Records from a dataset
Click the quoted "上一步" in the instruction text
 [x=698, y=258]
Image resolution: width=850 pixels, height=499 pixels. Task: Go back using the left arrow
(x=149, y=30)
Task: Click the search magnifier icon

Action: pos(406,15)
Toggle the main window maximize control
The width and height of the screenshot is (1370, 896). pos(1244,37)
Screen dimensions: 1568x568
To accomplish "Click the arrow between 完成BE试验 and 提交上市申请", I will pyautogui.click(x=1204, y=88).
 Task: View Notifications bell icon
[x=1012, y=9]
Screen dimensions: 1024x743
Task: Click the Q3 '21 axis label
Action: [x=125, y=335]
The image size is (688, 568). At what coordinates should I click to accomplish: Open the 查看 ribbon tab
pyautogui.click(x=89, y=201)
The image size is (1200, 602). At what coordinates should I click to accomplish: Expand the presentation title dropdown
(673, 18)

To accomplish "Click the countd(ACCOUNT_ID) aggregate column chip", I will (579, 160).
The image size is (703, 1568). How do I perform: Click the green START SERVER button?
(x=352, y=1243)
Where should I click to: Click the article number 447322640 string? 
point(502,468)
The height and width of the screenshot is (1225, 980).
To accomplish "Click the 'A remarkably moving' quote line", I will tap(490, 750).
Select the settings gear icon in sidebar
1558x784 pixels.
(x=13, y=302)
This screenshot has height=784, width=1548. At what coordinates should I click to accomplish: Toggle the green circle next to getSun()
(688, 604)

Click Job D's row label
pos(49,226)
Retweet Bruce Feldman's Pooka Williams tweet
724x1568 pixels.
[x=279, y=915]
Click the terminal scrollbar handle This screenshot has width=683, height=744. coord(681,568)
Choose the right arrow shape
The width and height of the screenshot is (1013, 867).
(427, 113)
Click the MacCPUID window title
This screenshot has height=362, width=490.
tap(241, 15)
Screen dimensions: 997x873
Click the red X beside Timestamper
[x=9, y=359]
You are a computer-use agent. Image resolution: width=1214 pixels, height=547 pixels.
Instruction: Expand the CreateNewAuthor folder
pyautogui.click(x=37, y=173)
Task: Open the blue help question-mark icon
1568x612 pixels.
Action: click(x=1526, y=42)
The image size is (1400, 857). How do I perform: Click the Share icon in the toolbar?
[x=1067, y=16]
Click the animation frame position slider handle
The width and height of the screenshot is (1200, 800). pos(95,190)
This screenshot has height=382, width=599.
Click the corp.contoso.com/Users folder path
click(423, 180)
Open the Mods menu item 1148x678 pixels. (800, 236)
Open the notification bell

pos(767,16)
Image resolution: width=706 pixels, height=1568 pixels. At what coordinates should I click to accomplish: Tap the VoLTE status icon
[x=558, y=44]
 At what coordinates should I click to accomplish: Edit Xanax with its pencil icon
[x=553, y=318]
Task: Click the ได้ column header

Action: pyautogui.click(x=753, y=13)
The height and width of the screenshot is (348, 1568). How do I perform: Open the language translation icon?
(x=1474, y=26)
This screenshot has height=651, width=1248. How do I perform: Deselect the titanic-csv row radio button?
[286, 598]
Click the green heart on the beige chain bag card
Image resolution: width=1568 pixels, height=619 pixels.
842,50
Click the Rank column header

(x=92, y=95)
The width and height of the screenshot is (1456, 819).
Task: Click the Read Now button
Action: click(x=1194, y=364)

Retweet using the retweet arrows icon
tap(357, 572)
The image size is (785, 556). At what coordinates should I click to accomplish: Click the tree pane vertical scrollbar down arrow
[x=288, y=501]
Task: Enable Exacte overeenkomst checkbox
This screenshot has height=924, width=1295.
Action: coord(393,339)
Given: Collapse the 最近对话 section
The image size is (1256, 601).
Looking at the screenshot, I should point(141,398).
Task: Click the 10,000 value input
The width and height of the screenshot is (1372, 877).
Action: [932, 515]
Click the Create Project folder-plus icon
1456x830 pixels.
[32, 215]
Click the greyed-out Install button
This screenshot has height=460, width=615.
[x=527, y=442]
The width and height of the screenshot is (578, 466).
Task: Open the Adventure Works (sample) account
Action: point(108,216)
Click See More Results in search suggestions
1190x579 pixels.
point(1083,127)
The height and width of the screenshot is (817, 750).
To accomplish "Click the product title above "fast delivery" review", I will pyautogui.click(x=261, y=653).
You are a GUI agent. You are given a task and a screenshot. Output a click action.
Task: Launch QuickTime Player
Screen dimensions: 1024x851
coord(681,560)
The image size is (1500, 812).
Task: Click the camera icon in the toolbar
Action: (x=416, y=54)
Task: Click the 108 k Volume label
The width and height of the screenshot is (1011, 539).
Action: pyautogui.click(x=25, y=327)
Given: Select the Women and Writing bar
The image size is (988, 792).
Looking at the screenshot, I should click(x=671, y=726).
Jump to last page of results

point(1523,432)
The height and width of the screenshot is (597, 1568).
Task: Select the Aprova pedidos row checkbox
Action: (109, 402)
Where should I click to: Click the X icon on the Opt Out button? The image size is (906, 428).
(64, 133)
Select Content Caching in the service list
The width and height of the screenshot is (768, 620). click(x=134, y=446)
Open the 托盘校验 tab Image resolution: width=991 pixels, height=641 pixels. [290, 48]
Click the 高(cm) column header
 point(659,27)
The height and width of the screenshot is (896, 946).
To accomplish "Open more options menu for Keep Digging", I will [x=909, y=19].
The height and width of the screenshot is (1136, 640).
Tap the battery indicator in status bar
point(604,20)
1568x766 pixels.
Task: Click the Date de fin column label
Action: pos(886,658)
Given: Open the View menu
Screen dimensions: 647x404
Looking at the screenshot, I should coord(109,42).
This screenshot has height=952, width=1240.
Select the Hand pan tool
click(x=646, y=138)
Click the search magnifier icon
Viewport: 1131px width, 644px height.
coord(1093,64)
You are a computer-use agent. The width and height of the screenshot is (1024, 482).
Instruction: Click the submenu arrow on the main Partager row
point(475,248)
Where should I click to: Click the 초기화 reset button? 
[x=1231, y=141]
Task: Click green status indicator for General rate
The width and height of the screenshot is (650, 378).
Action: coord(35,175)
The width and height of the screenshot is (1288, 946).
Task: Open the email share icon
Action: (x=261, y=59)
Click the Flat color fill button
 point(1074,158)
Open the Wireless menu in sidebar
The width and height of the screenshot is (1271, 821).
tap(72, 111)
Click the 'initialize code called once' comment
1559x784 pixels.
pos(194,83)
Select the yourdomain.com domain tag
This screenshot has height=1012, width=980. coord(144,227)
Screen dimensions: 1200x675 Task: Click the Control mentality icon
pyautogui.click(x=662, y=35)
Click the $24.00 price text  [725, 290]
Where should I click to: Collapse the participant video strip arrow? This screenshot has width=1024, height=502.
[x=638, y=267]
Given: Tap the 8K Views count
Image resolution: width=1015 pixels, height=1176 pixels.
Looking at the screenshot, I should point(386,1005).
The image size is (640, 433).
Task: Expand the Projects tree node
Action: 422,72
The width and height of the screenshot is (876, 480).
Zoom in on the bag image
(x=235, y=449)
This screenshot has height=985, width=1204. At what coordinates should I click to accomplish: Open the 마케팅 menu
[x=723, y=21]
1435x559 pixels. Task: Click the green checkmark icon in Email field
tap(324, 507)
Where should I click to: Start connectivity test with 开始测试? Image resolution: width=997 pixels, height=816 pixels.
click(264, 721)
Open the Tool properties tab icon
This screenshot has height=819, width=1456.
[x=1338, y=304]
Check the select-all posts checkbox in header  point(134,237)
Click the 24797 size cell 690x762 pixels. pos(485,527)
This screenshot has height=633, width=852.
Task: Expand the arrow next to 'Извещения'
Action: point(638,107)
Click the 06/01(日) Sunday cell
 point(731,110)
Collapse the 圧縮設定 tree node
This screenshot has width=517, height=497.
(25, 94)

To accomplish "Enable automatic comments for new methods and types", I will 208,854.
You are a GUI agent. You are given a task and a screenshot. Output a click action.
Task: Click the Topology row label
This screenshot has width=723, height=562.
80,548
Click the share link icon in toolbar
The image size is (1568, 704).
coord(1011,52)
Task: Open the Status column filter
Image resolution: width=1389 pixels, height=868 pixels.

__PROBLEM STATEMENT__
The job here is to find each line above with the word "agent" and copy it.

__RESULT OF THIS EXERCISE__
You are a computer-use agent. Image resolution: width=1214 pixels, height=547 pixels.
You are a GUI agent. You are given a task and a screenshot. Output a click action.
You are a computer-use agent. The width and height of the screenshot is (1024, 482).
You are a GUI agent. You are given a task and a screenshot. Output a click action.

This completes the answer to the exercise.